Similar to the output files above, your output in the file should be sorted by the X and Y coordinates.

The only print from your program to standard output should be from process 0 that looks like this:


        TIME: Min: 25.389 s Avg: 27.452 s Max: 41.672 s

where Min, Avg and Max time (in seconds) are calculated using MPI reduction operations over the individual time measurements of the "main" loop (over generations) on different processes for the sample final.512x512.data input file.

Parallel Version

Figure out how you will decompose the problem for parallel execution. Remember that MPI (at least the OpenMPI implementation) does not always have great communication performance and so you will want to make message passing infrequent. Also, you will need to be concerned about static load balancing during data distribution/domain decomposition. To learn about decomposing the problem in different ways, you must generate two parallel versions of the program, one that uses a 1D decomposition (rows or columns) and one that uses a 2D decomposition (both rows and columns).

What to Submit

You must submit the following files and no other files:

life1d.[c,C,f77,f90]: parallel version with 1D decomposition, where the file extension depends on the language used for the implementation
life2d.[c,C,f77,f90]: parallel version with 2D decomposition
Makefile that will compile your code successfully on deepthought2 when using mpicc or mpicxx. You can see a sample Makefile here. Make sure that the executable names are life1d and life2d, and do not include the executables in the tarball.
You must also submit a short report (pdf) with performance results (two line plots). The line plots should present the execution times to run the 1D and 2D parallel versions respectively on the input file final.512x512.data (for 4, 8, 16, and 32 processes), running on a 512x512 board for 500 iterations. Since the cluster you run on has 20 cores per node, you must time your code running on two different numbers of cores per node (--ntasks-per-node=8 and 16) to see the performance effects. In total, you will be running each program 8 times for 4 process counts X 2 cores/node settings. In the report, you should mention:
- how you did the decompositions
- how was the initial data distribution done
- what are the performance results, and are they what you expected

You should put the code, Makefile and report in a single directory (named LastName-FirstName-assign1), compress it to .tar.gz (LastName-FirstName-assign1.tar.gz) and upload that to ELMS.
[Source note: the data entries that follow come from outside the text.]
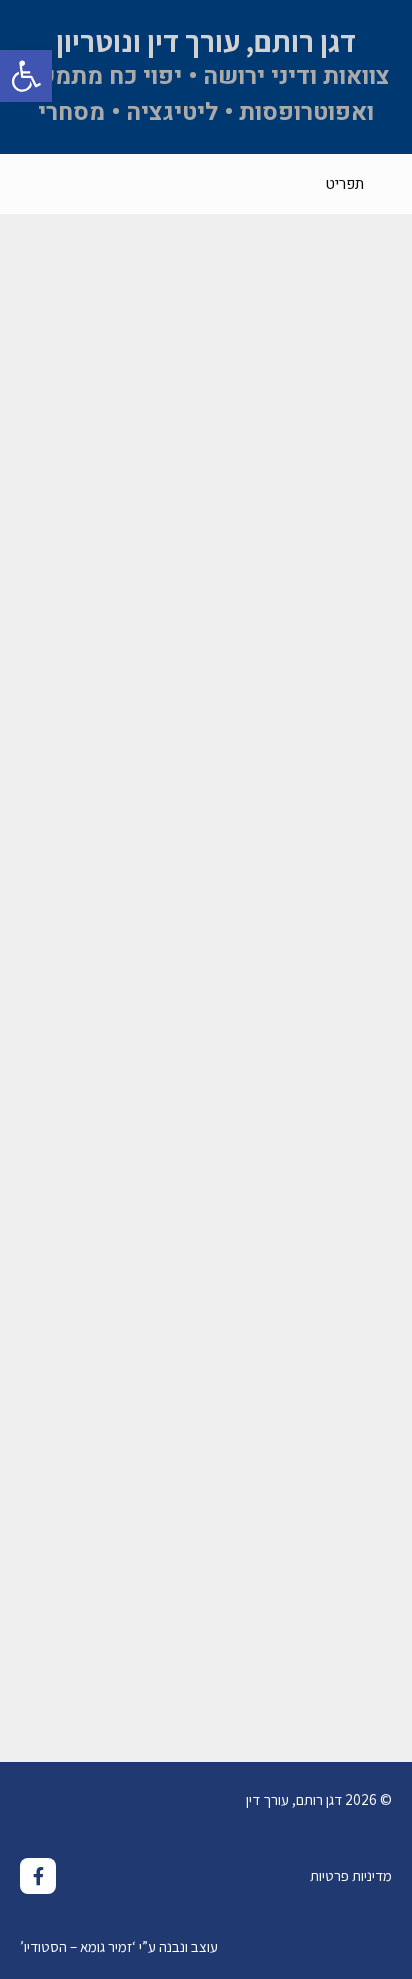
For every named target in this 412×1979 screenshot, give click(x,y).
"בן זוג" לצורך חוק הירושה (272, 1632)
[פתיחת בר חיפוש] (30, 184)
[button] (26, 76)
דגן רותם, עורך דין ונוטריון (206, 41)
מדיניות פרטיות (351, 1875)
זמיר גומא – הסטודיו (78, 1946)
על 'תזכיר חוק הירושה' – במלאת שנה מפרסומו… (221, 1163)
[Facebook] (38, 1876)
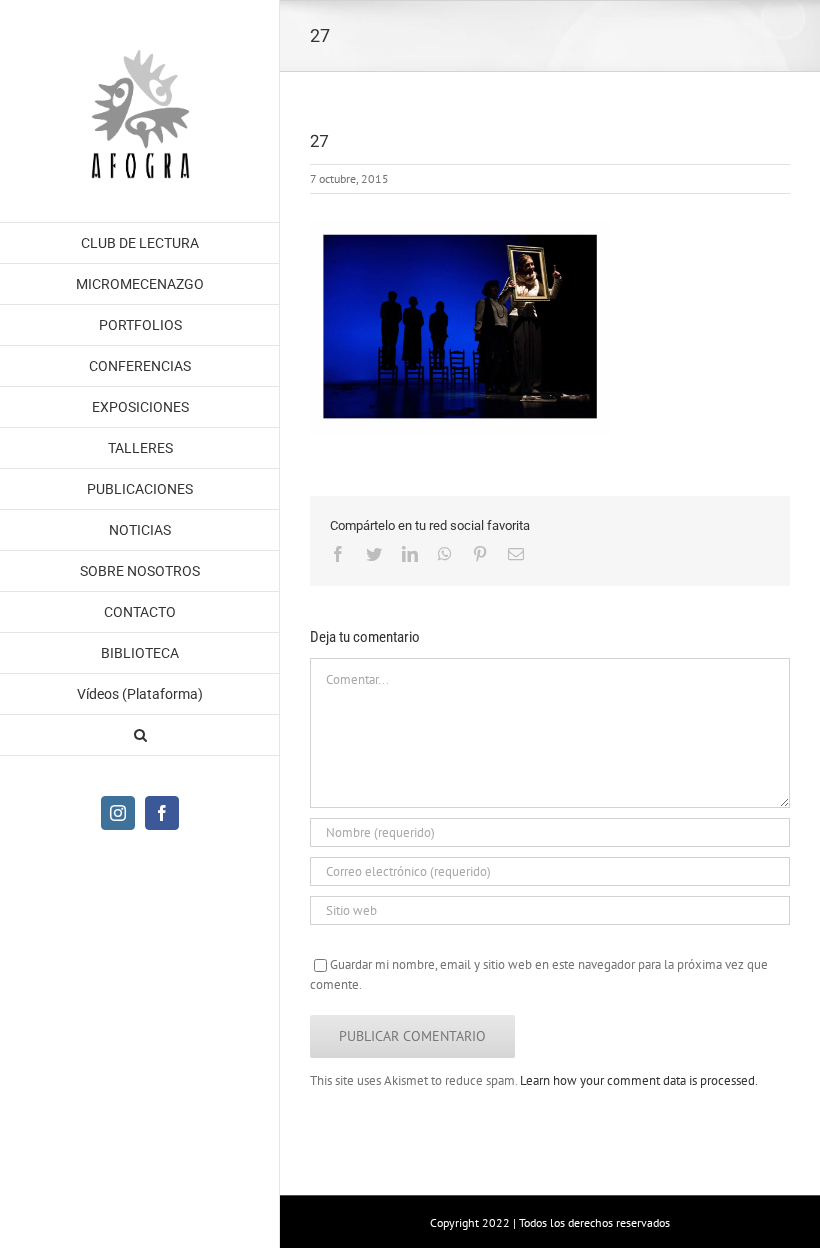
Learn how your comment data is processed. (639, 1080)
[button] (140, 735)
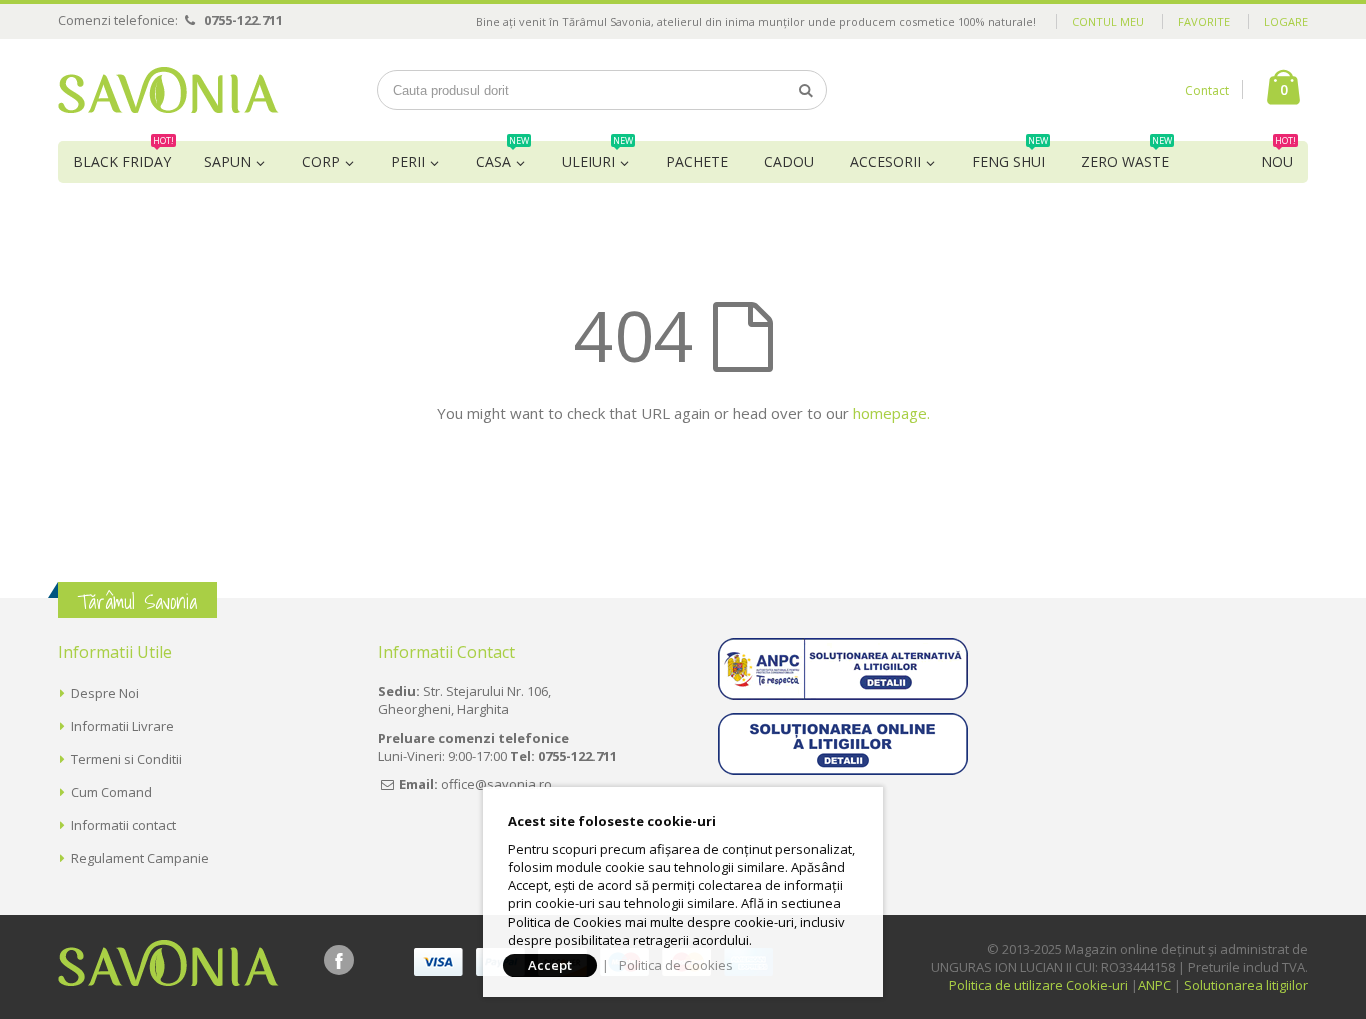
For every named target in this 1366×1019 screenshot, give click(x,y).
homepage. (891, 413)
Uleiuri (597, 156)
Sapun (227, 161)
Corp (321, 161)
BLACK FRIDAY (123, 156)
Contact (1207, 90)
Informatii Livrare (122, 726)
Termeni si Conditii (126, 759)
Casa (502, 156)
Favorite (1204, 21)
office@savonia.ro (496, 784)
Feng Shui (1010, 156)
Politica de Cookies (676, 965)
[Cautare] (806, 90)
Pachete (697, 161)
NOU (1278, 156)
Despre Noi (105, 693)
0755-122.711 (243, 20)
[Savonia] (168, 90)
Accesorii (885, 161)
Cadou (789, 161)
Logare (1286, 21)
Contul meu (1108, 21)
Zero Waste (1126, 156)
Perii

If you want to try a bigger board, to see if you can get better speedups with more processes, try running on the input file life.1024x1024.data.

Tips

Quick deepthought2 primer.
Use the compiler flag -g while debugging but -O2 when collecting performance numbers.
MPI_Wtime example

Grading

The project will be graded as follows:

Component	Percentage
Runs correctly with 4 processes	30 (15% each decomposition)
Runs correctly with 16 processes	40 (20% each decomposition)
Speedup with 4 processes	10 (5% each decomposition)
Speedup with 16 processes	10 (5% each decomposition)
Writeup	10

NOTE: If your program does not run correctly, you do NOT get any points for performance/speedup.

The speedup will be computed using the provided serial code as the baseline. You will get full points as long as your speedup is within 2 times (2x) of the expected speedup. For performance worse than 2x of the expected speedup, you will receive credit proportional to your speedup.